By analyzing data collected from 3,104 fossilized teeth from four different maniraptoran families (small bird-like dinosaurs), researchers from the University of Toronto, the Royal Tyrrell Museum of Palaeontology, and the Royal Ontario Museum believe that early modern birds thrived following the Cretaceous extinction due to their toothless beaks, which were perfect for seed consumption while other food sources dwindled.
The study was recently published in Current Biology.
The fossilized teeth spanned 18 million years, right up until the end-Cretaceous extinction.
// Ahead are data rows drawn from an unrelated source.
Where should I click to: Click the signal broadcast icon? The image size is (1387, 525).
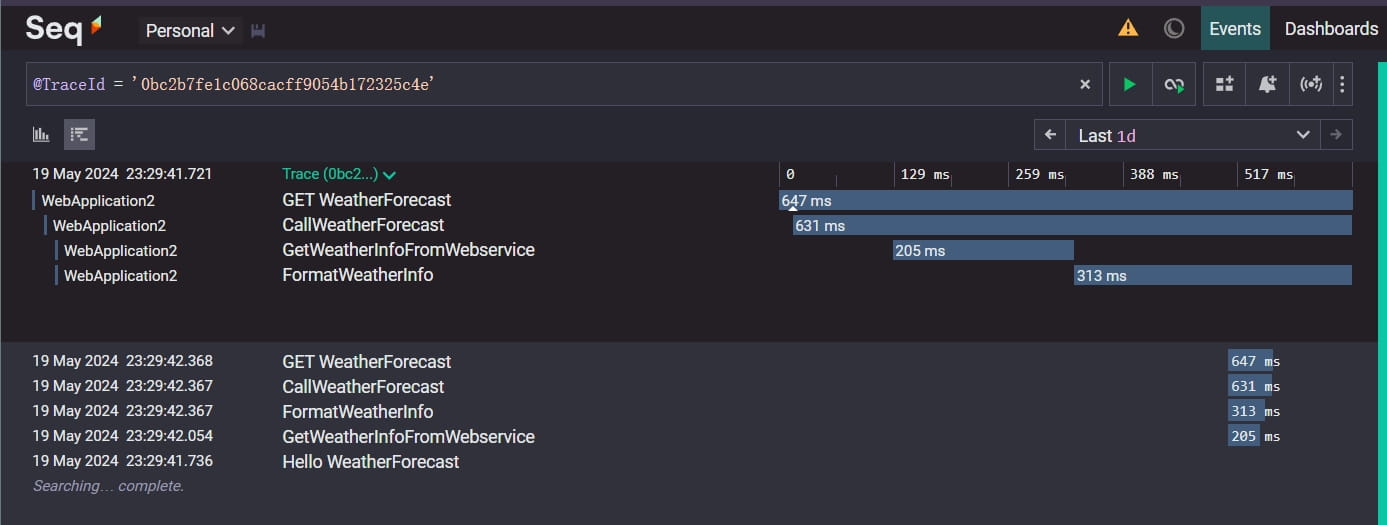click(1310, 85)
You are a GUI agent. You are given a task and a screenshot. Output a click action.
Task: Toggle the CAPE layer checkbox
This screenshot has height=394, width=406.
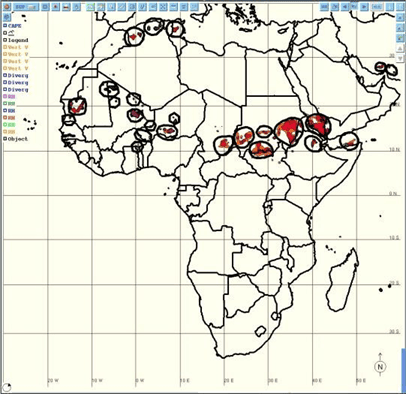(5, 26)
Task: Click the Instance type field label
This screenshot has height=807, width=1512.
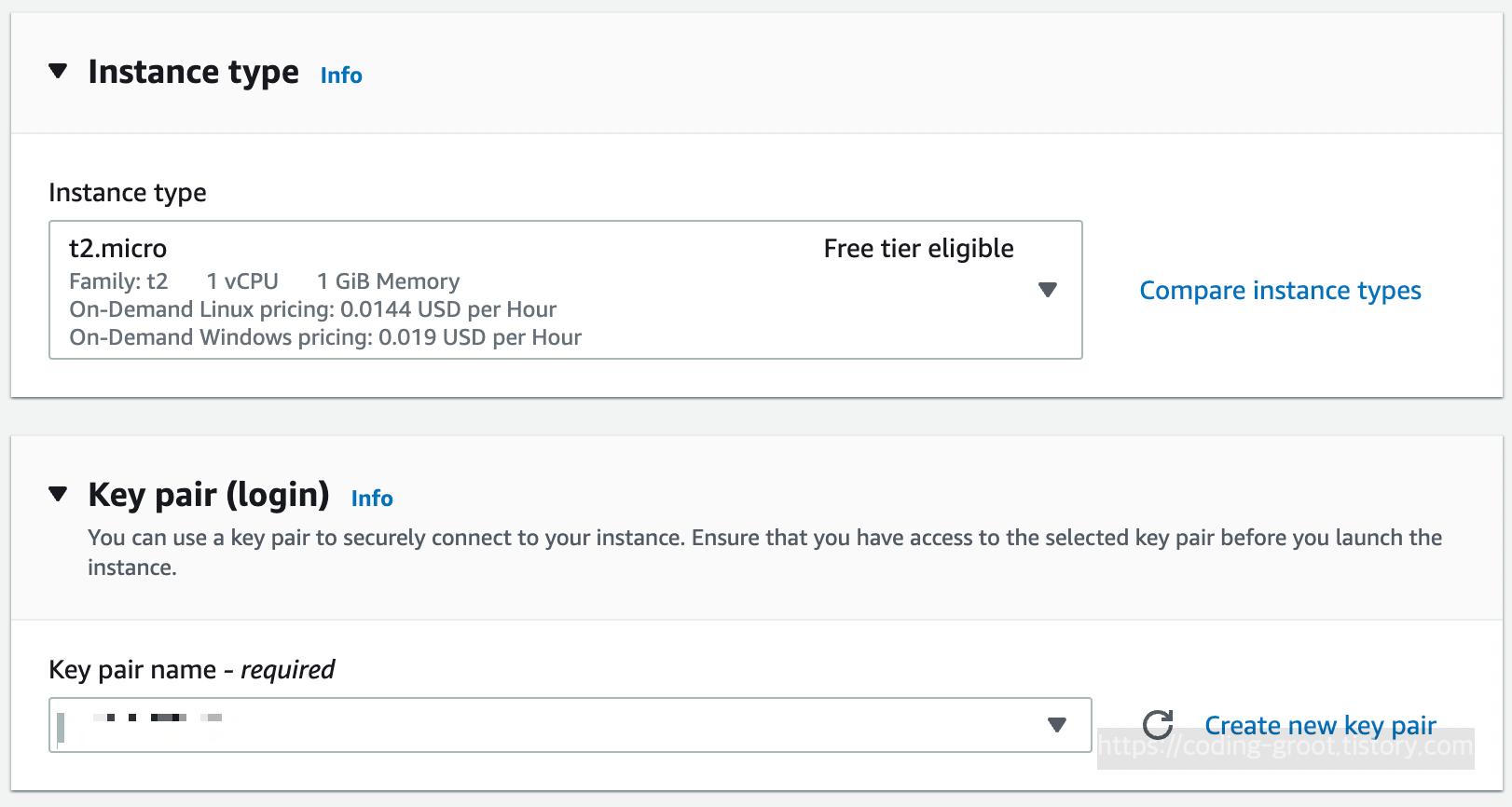Action: (128, 193)
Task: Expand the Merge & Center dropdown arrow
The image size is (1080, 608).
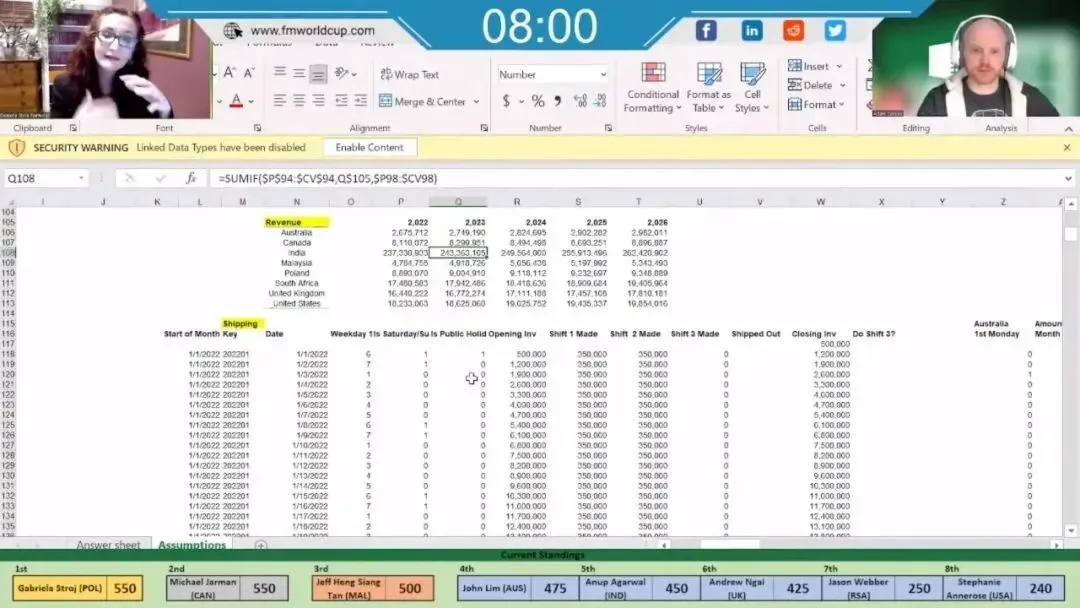Action: (476, 102)
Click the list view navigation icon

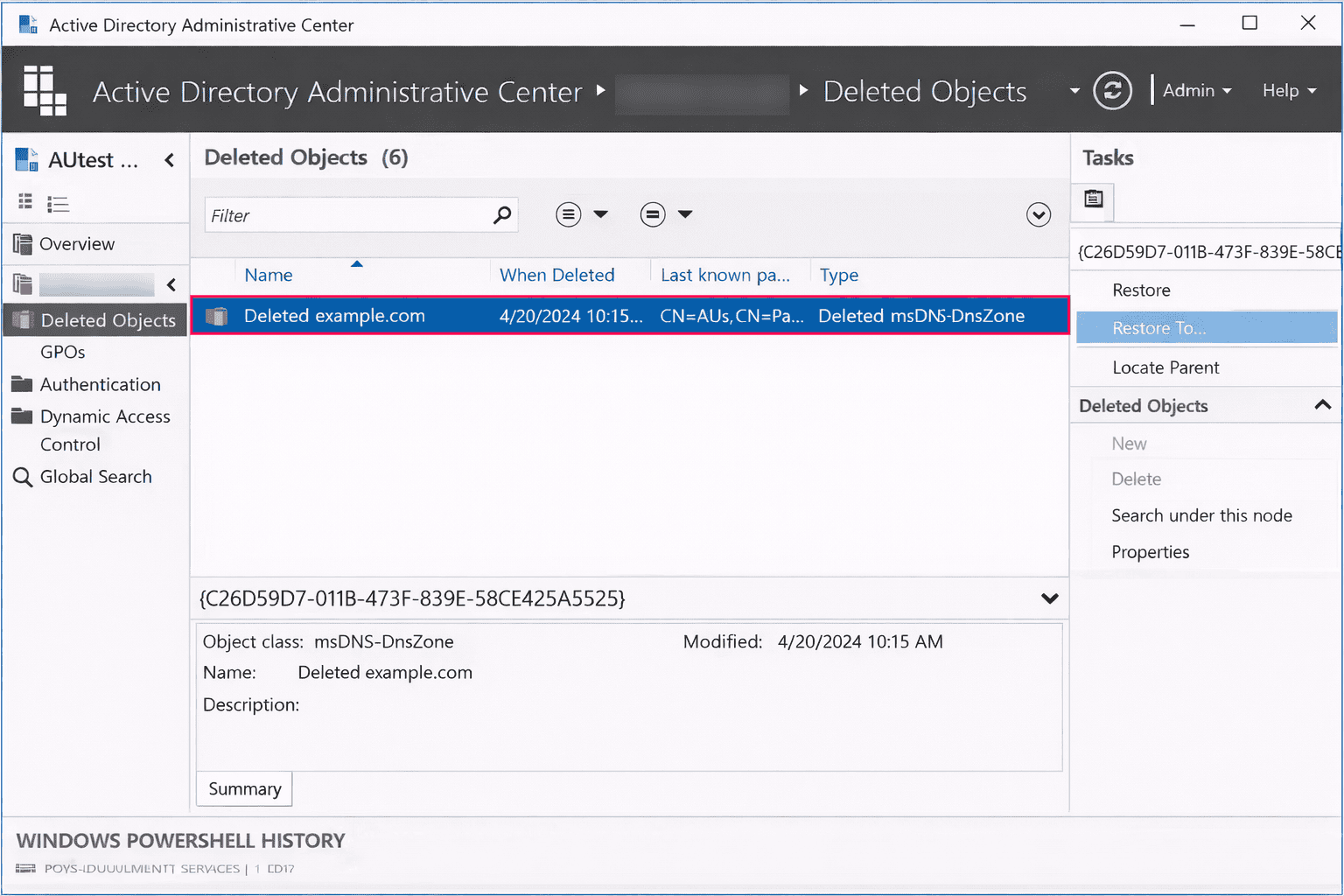(58, 202)
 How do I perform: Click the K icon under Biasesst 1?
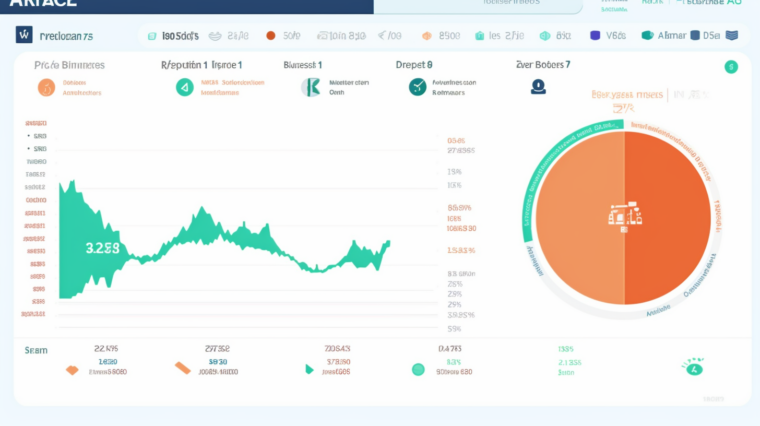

Across the four maniraptoran families, the teeth maintained their differences, leading the researchers to hypothesize that the ecosystem was rich and stable prior to the catastrophic extinction event.
“There were bird-like dinosaurs with teeth up until the end of the Cretaceous, where they all died off very abruptly,” said study author Derek Larson, of the University of Toronto, in a statement. “Some groups of beaked birds may have been able to survive the extinction event because they were able to eat seeds.”
According to the Smithsonian National Museum of Natural History, the extinction event, which many agree was helped along by an asteroid impact, was likely marked by global forest fires, and cold weather brought on by sun-blocking clouds and dust, which was followed by a period of hot climate due to a rise in carbon dioxide.
“In the fallout of the bolide impact that marks the end of the Cretaceous, terrestrial food webs that relied on photosynthesis would have collapsed,” the researchers wrote. “However seed banks derived from plants, including relatively abundant angiosperms could have been a common, nutrient-rich resource that would have persisted among the detritus.”
According to the researchers, a seed bank can remain viable for more than 50 years in modern temperate forests.
Toothed maniraptorans were likely dependent on food chains that thrived on living plant matter, and were unable to indulge in seed banks.
“Dietary specialization toward granivory in some lineages of crown group birds may have been one of the key factors in their survival through the end-Cretaceous mass extinction,” they wrote.